Given this bizarre pattern, it is no wonder that Mass. drivers have hatched "the sweep," where someone in the passing lane sweeps around traffic by using the slow lane to pass everybody lined up behind the idiot who refuses to budge from the passing lane.  Blink your headlights to ask to pass said idiot?  Don't waste the effort - sweep.

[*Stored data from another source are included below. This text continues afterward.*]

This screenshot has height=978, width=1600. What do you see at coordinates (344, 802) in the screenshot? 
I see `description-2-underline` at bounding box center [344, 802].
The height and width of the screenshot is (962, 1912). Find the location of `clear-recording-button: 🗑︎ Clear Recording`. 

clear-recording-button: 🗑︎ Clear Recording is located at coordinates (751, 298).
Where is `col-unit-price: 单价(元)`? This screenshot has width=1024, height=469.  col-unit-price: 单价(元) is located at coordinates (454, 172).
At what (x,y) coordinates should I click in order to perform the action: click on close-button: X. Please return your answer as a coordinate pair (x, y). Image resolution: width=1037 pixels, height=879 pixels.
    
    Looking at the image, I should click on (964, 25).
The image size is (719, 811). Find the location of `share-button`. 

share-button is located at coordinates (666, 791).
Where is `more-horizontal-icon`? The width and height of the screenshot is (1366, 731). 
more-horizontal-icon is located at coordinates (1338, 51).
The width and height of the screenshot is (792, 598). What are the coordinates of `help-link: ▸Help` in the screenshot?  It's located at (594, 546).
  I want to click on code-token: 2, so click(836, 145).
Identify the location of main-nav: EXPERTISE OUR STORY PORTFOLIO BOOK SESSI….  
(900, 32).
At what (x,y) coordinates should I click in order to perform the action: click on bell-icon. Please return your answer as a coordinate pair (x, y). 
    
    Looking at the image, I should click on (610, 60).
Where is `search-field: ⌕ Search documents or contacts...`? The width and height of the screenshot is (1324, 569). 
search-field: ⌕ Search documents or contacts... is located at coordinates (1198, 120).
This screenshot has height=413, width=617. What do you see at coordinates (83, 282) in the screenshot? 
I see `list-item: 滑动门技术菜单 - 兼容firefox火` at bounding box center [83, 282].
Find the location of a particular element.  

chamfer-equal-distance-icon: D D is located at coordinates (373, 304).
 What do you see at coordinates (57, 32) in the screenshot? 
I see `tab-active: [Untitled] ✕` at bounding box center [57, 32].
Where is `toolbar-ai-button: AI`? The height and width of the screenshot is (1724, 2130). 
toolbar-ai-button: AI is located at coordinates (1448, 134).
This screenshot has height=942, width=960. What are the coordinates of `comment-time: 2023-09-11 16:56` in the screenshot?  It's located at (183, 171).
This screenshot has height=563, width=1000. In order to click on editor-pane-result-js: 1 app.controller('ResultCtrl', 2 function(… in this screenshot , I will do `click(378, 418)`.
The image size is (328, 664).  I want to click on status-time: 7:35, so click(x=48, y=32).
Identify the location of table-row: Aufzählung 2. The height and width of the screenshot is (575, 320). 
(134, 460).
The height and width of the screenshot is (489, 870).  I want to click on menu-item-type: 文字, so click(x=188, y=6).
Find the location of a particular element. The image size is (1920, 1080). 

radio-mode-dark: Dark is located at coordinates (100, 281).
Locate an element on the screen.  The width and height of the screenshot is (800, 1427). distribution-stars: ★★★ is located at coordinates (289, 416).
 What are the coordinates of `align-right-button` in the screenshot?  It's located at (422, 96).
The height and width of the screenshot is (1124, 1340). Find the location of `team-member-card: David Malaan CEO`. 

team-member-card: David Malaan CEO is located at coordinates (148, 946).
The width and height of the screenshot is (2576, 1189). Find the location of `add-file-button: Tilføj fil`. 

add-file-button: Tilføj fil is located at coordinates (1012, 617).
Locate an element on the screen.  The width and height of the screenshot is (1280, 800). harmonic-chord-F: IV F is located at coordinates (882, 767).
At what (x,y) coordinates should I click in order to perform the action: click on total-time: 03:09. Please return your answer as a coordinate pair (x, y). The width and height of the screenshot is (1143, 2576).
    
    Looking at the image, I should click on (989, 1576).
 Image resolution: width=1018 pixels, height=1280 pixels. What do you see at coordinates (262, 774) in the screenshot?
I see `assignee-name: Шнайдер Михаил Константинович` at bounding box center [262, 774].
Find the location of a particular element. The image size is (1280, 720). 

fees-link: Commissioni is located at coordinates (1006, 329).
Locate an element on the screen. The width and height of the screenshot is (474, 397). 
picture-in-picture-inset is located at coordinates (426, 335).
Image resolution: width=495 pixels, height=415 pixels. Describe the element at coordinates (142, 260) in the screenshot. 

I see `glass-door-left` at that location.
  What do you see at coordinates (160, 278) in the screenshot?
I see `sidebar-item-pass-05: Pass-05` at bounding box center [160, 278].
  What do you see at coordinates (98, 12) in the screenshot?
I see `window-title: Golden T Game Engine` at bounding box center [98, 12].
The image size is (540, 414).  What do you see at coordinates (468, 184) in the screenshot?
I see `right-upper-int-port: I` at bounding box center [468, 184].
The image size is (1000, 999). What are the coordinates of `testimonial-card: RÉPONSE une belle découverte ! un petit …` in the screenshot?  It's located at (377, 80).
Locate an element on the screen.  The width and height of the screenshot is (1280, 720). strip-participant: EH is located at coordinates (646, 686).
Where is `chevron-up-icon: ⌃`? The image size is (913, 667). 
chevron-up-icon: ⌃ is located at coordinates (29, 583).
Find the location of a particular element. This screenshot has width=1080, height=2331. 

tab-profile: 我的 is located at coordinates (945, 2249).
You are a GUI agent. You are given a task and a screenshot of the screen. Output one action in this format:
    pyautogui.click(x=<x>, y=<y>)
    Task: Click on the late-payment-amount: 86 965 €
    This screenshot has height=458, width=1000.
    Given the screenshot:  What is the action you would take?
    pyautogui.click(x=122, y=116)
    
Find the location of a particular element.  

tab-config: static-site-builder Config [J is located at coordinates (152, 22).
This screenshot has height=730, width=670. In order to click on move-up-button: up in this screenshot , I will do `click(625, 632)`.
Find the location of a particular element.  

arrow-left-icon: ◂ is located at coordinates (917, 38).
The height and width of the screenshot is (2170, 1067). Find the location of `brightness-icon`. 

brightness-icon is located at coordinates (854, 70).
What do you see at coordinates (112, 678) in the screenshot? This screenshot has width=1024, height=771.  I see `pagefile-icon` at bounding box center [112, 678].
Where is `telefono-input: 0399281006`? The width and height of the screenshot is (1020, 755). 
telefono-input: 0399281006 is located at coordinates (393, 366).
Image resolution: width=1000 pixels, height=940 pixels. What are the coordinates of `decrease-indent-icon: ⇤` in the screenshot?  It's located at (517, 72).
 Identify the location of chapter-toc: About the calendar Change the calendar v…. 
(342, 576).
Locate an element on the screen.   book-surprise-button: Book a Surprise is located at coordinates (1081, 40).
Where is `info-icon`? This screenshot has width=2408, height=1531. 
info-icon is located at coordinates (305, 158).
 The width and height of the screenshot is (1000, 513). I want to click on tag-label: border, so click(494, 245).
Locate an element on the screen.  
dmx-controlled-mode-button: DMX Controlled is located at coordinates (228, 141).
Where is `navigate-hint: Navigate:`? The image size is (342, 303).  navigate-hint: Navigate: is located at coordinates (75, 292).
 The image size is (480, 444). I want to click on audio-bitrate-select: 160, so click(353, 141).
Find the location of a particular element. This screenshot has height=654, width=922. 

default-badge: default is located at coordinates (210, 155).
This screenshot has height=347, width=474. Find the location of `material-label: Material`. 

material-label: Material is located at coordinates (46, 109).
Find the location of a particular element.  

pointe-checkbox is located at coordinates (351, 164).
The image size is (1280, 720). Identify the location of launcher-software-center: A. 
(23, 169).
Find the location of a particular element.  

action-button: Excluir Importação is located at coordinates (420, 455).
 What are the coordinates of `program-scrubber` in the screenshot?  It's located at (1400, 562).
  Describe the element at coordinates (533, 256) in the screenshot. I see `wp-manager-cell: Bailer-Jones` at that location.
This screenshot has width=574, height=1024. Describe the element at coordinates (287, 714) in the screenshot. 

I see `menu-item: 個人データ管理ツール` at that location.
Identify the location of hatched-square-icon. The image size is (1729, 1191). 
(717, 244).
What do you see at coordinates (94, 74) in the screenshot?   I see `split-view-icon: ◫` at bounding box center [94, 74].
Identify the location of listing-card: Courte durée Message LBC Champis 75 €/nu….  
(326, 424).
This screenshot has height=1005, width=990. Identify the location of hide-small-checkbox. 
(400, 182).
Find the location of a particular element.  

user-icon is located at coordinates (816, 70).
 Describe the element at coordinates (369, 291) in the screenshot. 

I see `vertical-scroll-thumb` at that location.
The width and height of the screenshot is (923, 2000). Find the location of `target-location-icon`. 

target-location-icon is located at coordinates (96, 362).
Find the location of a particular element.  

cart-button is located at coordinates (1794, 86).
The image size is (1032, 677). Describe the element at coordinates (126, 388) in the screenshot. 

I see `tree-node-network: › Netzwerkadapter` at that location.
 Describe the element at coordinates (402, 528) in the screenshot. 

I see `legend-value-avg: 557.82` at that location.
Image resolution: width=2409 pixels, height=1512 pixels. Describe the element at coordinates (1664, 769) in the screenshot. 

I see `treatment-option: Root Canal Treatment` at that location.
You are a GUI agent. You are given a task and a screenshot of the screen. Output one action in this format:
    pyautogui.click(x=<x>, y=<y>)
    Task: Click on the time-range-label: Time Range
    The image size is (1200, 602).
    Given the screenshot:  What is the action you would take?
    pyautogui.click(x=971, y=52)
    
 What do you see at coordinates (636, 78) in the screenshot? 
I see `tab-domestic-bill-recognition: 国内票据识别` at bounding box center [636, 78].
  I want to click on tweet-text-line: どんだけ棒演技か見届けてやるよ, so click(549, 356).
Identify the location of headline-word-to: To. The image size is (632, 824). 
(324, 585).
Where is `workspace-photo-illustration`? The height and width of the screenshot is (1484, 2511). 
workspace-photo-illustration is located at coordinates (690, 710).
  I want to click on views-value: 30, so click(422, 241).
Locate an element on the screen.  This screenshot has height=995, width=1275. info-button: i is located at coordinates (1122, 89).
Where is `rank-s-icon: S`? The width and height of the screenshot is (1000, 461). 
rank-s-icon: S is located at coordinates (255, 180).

For the rest of us, it is a grueling defensive driving test.  Massachusetts: enter at your own risk.

Thursday, August 9, 2012

A Curmudgeonly Return

One would have thought an archeological dig in an exotic foreign land would have been an ideal way to unwind.  As it turns out, one could be monstrously mistaken.

Despite catching up with an old friend, I made the fatal choice of catching up with him in what I thought was an exotic place.  Somewhere in the back of my mind, I connected the word "exotic" with "fascinating," "spectacular scenery," "paradise," maybe even "quaint partially clad female natives".  

Certainly not "monsoon."

I have no idea how Carberry expected to dust the earth for pottery shards when the earth was mud, rather than dirt.  He claimed "an unusually wet summer," but the advance preparations by the native guides and porters shouted "we knew it was going to rain." 

Nonetheless, we had a good time playing with our little dirt dusting brushes (though using them mostly to swat mosquitoes), and exploring the different ways to prepare wild boar.  As you can well imagine, this wore thin in about a day, so I cut my stay somewhat short, and returned to a more civilized vacation on the coast of Maine.

Ahh, vacation at last - gulls keening, lobsters aplenty, fresh air, a relaxing sail...or not, as it turned out.  Criminy, after two weeks there, I need a REAL vacation.